Spread across seven hills above a branch of the Regnitz river, Bamberg earned the nickname "Franconian Rome" for the way its churches and palaces crown the high ground much as basilicas do in the Italian capital. This Upper Franconian city of around 77,000 people holds one of the largest intact historic centres in Germany, with more than 1,300 listed buildings, and its old town was inscribed on the UNESCO World Heritage List in 1993.

The heart of the ensemble is the island town, where the Altes Rathaus, the old town hall, stands midstream on its own tiny island, reached by bridges and covered in vivid frescoes. Below it, a row of former fishermen's cottages along the water has long been called Klein-Venedig, or Little Venice.

A thousand years of emperors and prince-bishops

Bamberg's rise began in 1007, when Emperor Henry II made it the seat of a new bishopric and a centre of imperial power intended to rival the great cities of the age. The four-towered Cathedral, a meeting of Romanesque and early Gothic, holds the tomb of Henry II and his wife Kunigunde - both later canonised - along with the enigmatic equestrian statue known as the Bamberg Horseman.
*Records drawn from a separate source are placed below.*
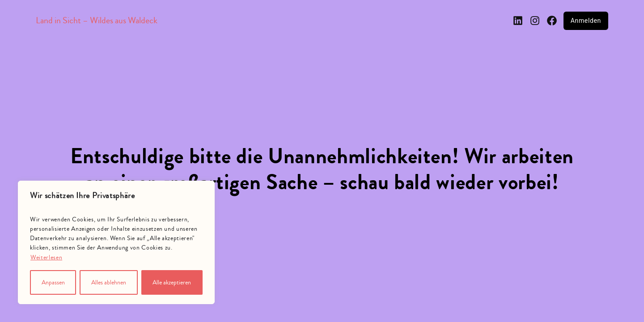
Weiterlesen (46, 258)
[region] (116, 242)
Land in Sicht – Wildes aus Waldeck (97, 20)
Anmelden (586, 21)
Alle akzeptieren (172, 283)
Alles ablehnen (109, 283)
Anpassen (53, 283)
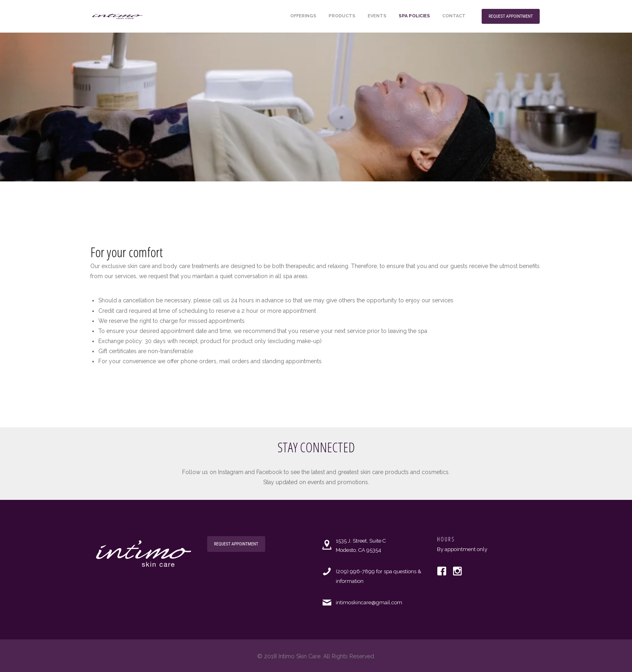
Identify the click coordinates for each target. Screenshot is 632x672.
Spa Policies (414, 16)
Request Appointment (511, 16)
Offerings (303, 16)
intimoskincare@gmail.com (369, 602)
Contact (454, 16)
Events (377, 16)
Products (342, 16)
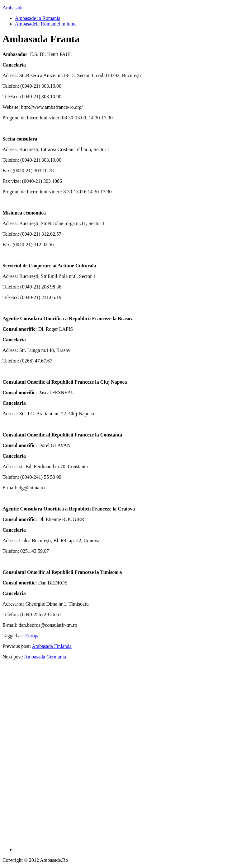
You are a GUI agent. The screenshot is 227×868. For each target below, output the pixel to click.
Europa (32, 636)
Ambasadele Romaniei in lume (46, 24)
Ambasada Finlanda (52, 646)
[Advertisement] (120, 758)
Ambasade (13, 7)
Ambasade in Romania (37, 18)
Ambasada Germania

Around the Domplatz rise the medieval Alte Hofhaltung and the baroque Neue Residenz, and the abbey of St. Michael looks down from its own hill. For nearly eight centuries prince-bishops governed the city, and their patronage left the dense layering of styles that UNESCO recognised.
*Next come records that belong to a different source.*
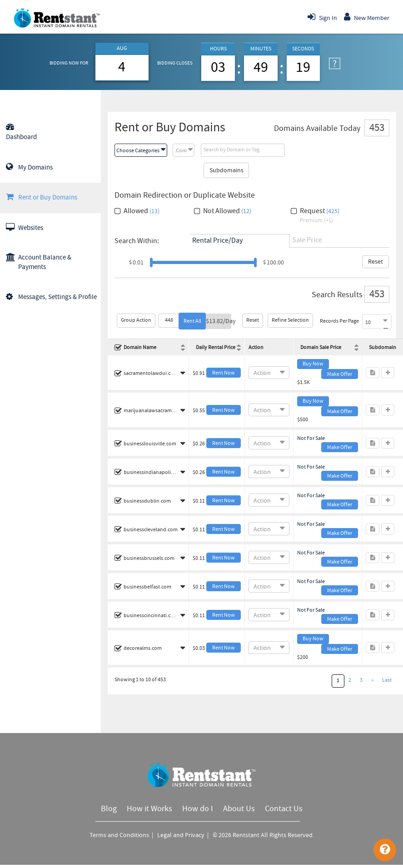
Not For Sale (311, 439)
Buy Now (313, 364)
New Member (367, 17)
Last (387, 680)
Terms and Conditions (120, 835)
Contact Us (284, 809)
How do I (198, 809)
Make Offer (339, 374)
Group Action (136, 320)
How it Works (149, 809)
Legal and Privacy (181, 835)
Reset (375, 262)
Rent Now (224, 373)
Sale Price (307, 240)
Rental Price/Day (217, 240)
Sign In (322, 17)
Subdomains (226, 170)
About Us (239, 809)
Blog (109, 809)
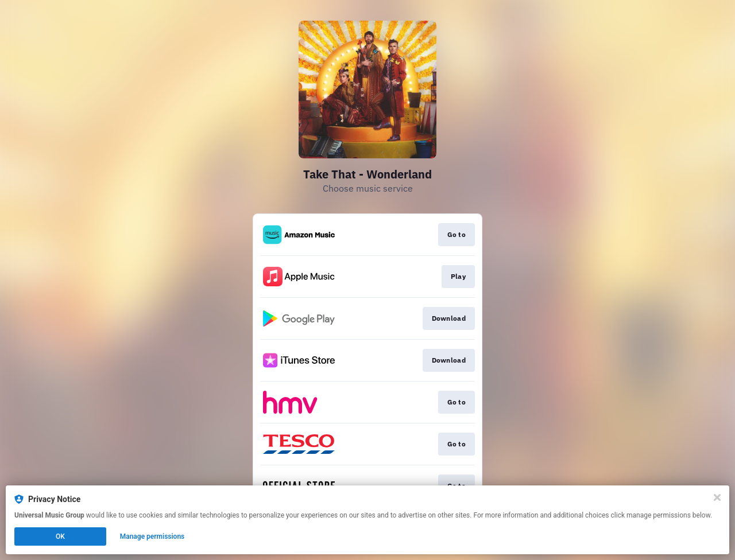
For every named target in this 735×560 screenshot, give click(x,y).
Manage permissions (152, 536)
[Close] (717, 497)
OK (60, 536)
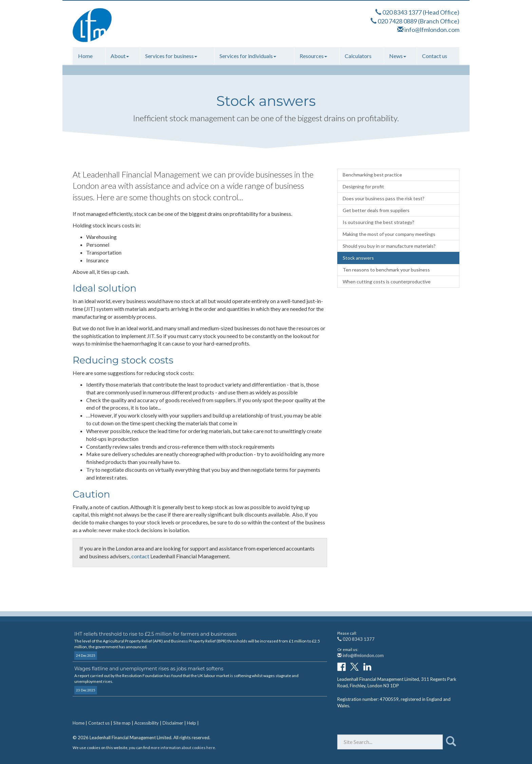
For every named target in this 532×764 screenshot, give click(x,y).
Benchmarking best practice (372, 174)
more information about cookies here (183, 747)
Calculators (358, 56)
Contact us (435, 56)
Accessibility (147, 723)
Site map (122, 723)
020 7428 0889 (397, 21)
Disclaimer (173, 723)
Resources (313, 56)
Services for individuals (248, 56)
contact (140, 556)
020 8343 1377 (402, 12)
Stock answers (358, 258)
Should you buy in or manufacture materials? (389, 246)
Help (191, 723)
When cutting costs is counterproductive (386, 281)
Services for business (171, 56)
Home (85, 56)
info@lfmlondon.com (432, 30)
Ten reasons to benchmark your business (386, 269)
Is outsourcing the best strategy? (378, 222)
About (120, 56)
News (398, 56)
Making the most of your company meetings (389, 234)
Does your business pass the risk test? (383, 198)
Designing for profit (363, 186)
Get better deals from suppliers (376, 210)
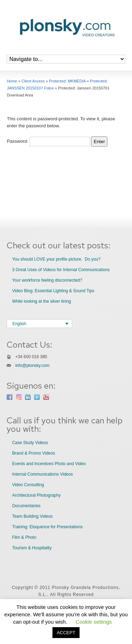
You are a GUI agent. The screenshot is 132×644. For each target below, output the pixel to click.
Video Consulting (28, 485)
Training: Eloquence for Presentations (47, 527)
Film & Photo (24, 537)
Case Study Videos (30, 443)
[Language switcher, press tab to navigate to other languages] (39, 323)
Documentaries (26, 506)
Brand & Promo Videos (33, 453)
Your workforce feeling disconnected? (47, 280)
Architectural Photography (36, 495)
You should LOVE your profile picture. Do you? (56, 259)
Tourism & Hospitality (32, 548)
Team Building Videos (32, 516)
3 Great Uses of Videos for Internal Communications (61, 270)
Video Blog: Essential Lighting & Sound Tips (53, 291)
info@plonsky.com (32, 365)
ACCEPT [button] (66, 632)
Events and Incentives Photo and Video (49, 464)
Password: (48, 141)
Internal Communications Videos (42, 474)
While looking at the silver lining (41, 301)
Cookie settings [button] (94, 622)
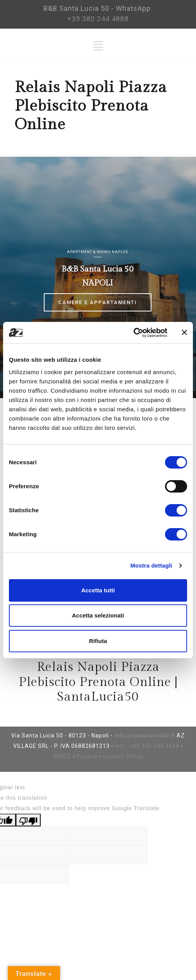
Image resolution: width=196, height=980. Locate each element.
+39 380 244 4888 (98, 19)
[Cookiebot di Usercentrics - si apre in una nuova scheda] (133, 333)
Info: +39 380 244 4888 (147, 746)
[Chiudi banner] (184, 332)
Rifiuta (98, 641)
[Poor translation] (28, 820)
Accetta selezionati (98, 615)
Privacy (87, 756)
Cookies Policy (123, 756)
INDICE (62, 756)
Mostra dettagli (151, 565)
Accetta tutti (98, 590)
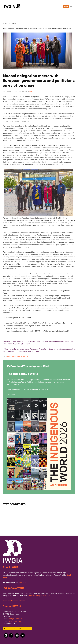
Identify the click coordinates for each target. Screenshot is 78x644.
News (14, 23)
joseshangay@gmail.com (16, 328)
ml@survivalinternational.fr (59, 331)
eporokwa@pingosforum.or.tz (60, 323)
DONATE (66, 6)
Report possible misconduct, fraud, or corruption (17, 629)
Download (11, 394)
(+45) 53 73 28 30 (16, 619)
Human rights (22, 356)
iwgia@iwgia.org (15, 621)
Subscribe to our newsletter (14, 601)
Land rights (12, 356)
Across the hills, glass in hand

The three historic quarters reward unhurried walking: the cathedral hill (Bergstadt), the merchants' island town, and the Gärtnerstadt of market gardeners whose plots still survive within the city. Bamberg is also a capital of beer, famous for the dark, smoky Rauchbier poured at historic breweries such as Schlenkerla, in operation since the sixteenth century. Sitting roughly 60 kilometres north of Nuremberg with fast rail links, the city serves as an unhurried base for exploring Upper Franconia.